Мерзкий кривляка, воображающий себя равным (а, возможно и стоящим надо мной!), литератор, как он себя называл, французишка Серж Де’Серюк в поисках вдохновения ругал все и всех. Он, ничтожный осел, посмел сомневаться в доблестях моего племени, пытался скорчить скорбную мину и охаять прелестную Минну Муррлянскую лишь потому, что она оказалась моей кузиной.

Спекулируя на моих родственных чувствах, он обвинил Мисмис в легком поведении! (Хотя, положа лапу на сердце, я не совсем понимаю, в чем состоит его собственное: тяжелое, видимо оттого и благонравное, восприятие мира).

Сей мерзопакостный творческий импотент, после полного провала всех его жалких книжонок, изданных, кстати сказать, на его же собственные деньги, дабы избежать долгового сарая, решил поправить финансовое положение, привлекая к себе внимание раздуванием скандалов вокруг гениев, то есть, стал копать под меня. Вот здесь собака и порылась.

Следующий его выпад был против моей дочери – Мины. По сути, критикан исходил слюнями от нескрываемой зависти, предполагая, что я делю ложе и с кузиной, и с Мисмис, и с дочерью одновременно, чтобы, так сказать, не терять зря времени.

Не понятно, от чего так трясло в приступе гнева Сержа Де’Серюка, но скандал раздули славный. Мои сочинения смели с прилавков, точно горячие пирожки. Всем было интересно, что же может написать кот после таких диких оргий. О том, что все это – клевета и навет, никто даже и не подумал. Но популярность моя взлетела от подвалов до самых крыш! В свете только и говорили обо мне.

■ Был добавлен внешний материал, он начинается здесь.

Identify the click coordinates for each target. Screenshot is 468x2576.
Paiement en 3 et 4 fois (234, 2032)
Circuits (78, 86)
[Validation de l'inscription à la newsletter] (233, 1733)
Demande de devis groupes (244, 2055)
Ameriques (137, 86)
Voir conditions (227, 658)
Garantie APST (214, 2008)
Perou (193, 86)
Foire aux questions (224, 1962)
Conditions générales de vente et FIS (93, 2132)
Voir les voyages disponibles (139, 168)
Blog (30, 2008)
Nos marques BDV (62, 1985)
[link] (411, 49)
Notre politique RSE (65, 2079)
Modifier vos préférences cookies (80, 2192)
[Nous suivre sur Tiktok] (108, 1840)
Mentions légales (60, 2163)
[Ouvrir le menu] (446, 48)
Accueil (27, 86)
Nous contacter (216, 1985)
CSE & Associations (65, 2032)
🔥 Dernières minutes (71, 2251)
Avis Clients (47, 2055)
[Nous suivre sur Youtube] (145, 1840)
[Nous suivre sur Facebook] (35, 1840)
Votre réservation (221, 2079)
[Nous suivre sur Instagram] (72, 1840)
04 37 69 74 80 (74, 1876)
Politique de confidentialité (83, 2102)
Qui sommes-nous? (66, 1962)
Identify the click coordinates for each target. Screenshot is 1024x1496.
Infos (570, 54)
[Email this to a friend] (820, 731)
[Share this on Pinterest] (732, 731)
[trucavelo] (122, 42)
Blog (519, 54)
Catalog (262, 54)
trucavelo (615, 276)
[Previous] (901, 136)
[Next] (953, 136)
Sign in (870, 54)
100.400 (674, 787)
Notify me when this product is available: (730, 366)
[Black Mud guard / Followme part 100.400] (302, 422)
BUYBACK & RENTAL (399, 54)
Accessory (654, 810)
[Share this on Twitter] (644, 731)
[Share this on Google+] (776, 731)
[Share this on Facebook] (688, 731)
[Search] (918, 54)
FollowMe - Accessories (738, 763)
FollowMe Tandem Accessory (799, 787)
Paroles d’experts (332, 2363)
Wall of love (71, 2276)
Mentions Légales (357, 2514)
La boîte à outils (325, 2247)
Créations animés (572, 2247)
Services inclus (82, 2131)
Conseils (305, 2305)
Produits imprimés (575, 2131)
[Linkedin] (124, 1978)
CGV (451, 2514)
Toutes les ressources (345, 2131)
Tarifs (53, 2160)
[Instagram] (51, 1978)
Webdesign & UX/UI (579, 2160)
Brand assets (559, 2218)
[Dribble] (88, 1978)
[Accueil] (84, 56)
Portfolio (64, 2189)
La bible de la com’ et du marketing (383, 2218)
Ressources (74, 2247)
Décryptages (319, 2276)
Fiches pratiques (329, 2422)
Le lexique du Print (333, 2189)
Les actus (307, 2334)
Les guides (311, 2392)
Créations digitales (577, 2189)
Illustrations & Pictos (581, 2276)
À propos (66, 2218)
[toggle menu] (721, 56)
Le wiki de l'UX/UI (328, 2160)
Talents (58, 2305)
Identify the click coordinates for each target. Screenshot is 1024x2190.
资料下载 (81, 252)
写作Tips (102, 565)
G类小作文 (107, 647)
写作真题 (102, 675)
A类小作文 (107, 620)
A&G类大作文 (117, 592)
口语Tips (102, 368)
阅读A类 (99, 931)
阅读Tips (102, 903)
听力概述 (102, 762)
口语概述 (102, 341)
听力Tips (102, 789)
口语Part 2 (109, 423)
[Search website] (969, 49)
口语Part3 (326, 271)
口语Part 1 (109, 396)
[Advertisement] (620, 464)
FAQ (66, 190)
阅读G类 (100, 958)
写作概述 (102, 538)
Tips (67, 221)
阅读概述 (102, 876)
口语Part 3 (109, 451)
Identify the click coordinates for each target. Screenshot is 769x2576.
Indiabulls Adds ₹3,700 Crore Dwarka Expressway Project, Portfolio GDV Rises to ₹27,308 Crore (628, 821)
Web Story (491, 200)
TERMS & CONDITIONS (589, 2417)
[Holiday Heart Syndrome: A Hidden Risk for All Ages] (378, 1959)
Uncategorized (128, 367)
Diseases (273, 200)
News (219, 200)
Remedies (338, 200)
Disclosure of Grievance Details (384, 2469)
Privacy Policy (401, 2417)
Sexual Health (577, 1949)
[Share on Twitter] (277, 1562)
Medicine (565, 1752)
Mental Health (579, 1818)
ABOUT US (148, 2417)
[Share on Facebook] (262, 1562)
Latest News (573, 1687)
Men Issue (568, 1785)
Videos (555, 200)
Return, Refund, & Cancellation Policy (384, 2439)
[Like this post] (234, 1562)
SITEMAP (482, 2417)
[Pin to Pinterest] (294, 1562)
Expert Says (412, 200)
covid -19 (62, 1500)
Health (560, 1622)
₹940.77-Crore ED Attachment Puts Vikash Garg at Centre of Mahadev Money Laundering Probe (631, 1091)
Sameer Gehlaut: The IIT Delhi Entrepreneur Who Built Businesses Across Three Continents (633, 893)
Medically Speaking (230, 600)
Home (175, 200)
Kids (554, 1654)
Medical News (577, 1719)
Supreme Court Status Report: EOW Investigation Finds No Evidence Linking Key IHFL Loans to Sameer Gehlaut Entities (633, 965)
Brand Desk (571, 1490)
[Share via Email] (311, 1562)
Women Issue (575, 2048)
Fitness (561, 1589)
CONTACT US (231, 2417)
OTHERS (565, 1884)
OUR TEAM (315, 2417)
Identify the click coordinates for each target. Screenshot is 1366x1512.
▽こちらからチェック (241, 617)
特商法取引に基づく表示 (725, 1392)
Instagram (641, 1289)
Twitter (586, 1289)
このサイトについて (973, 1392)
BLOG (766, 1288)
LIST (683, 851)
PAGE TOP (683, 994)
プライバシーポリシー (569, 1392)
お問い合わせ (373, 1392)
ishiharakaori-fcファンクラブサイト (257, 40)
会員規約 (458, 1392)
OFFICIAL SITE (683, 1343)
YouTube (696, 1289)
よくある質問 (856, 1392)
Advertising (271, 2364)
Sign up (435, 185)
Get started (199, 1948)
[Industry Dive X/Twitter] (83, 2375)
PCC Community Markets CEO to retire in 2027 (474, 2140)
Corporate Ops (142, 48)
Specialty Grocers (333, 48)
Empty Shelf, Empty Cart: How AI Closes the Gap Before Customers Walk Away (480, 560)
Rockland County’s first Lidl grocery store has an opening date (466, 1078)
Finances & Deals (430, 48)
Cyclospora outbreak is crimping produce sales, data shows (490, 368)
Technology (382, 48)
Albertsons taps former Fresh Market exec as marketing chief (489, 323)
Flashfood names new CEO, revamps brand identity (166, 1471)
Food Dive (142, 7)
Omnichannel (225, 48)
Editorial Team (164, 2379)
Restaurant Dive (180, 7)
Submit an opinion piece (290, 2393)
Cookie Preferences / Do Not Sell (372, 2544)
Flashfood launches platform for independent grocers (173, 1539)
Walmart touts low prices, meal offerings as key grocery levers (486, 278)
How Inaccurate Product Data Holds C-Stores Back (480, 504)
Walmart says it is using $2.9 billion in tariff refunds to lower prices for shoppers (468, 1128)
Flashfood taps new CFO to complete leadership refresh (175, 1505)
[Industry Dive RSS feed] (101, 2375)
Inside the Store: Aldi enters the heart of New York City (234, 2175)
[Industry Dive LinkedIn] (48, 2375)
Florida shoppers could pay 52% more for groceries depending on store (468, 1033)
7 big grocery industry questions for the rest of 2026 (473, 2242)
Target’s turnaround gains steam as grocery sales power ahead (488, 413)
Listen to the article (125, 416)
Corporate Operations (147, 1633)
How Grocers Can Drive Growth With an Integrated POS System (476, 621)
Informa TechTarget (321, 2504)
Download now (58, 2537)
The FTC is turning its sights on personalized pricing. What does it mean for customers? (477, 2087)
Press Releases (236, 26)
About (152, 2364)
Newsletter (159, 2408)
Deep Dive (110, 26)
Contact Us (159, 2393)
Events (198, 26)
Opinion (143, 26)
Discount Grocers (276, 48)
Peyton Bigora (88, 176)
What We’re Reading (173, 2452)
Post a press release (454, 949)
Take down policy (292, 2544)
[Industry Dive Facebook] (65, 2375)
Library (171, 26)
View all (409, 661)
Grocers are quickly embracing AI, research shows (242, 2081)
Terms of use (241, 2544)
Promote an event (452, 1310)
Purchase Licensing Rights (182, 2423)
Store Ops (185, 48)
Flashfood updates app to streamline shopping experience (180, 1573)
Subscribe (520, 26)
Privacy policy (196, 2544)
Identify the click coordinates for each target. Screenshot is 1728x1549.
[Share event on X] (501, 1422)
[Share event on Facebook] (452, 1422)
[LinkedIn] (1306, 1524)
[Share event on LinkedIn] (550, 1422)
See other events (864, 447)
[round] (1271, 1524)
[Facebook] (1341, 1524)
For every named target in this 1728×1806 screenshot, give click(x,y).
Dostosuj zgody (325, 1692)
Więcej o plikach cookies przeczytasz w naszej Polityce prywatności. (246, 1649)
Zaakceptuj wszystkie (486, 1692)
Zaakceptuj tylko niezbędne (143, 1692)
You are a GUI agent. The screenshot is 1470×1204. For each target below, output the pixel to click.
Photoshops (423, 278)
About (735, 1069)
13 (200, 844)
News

Вот так скрытые комплексы и детские фантазии тщеславных мелких пижонов, пытающихся протолкаться поближе к кормушке, создают: и литературных критиков, и серийных маньяков-убийц.

Получив известность на моем имени, французишка не мог уняться, его словно прорвало, и обвинения в мой адрес посыпались как из рога изобилия.

Я оказался не только многоженцем, страстолюбцем, обжорой, валидоломаном, но еще и не толерантным собаконенавистником! Кто бы обвинял меня в расизме! Серж Де’Серюк днем скандировал: «Собачья жизнь важна!», а по вечерам с особым цинизмом пинал благородных болонок. Правда, потом он трусливо улепетывал от обычной дворняги, пришедшей дамам на помощь.

Замеченный в совсем мне не понятных непристойных связях с другим борзописцем – профессором социологии, сей совершенно несносный муж пытался извратить мои священные песни любви! На каждом углу сей хлыщ кричал, что он – член, прости святой Бернар, какого-то там правильного союза песюков, дескать, только он во всем мире «Homme de lettres trés renomme»6.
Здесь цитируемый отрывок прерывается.